Mike Hellgren BALTIMORE COUNTY, Md. (WJZ)
The NTSB has revealed what caused the fatal Bay Bridge crash in 2008 that sent a tractor trailer plunging into the water below, killing the driver. Mike Hellgren has some revealing information from that report.
The NTSB says corrosion was a factor in that accident. However, it's the testing they recommend that's at the heart of this--they want testing that can see through the concrete and that visual inspections don't work.
The devastating accident on the Bay Bridge two years ago raised major concerns about the structural integrity of the barrier wall and sparked an NTSB investigation that was just released.
"We're very gratified to see that the NTSB put intense scrutiny into this issue," said Keith Franz.
Franz represents the family of John Short, who died in the tractor trailer crash.
Police say a Chevy Camaro crossed the center line and a big rig swerved to avoid it, broke through the barrier wall and plunged 30 feet into the water.

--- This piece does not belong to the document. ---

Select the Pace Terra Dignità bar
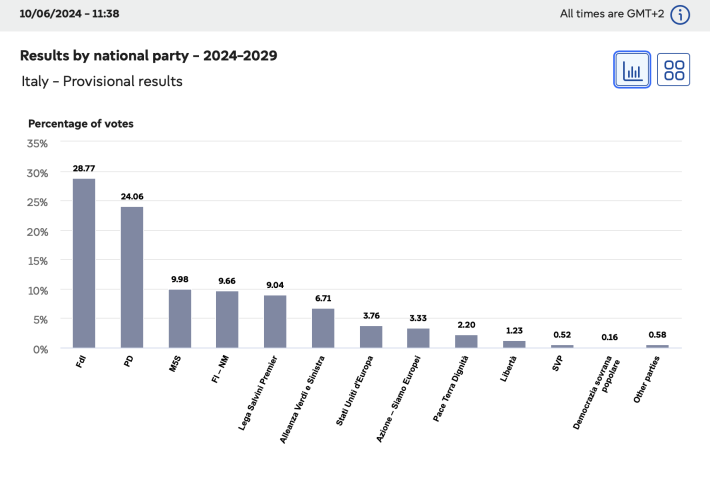 [466, 341]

Inspections revealed the bolts connecting the barrier to the bridge were corroded, damage that couldn't be seen by visual inspection alone. Maryland used technology--ultrasonic and infrared scans and radar--that found 10% of the bolts were broken.
The new NTSB report recommended all states should use those high-tech inspection methods, that it's essential to determine whether bridges are safe.
"It's clear that they want all 50 states to now do effective testing of steel contained in the bridges, often which is not visible," Franz said.
The state spent millions to improve the barrier walls in the wake of the accident.
"The state has really gone out of its way to ensure the safety of the bridge and we believe they've done an effective job," Franz said.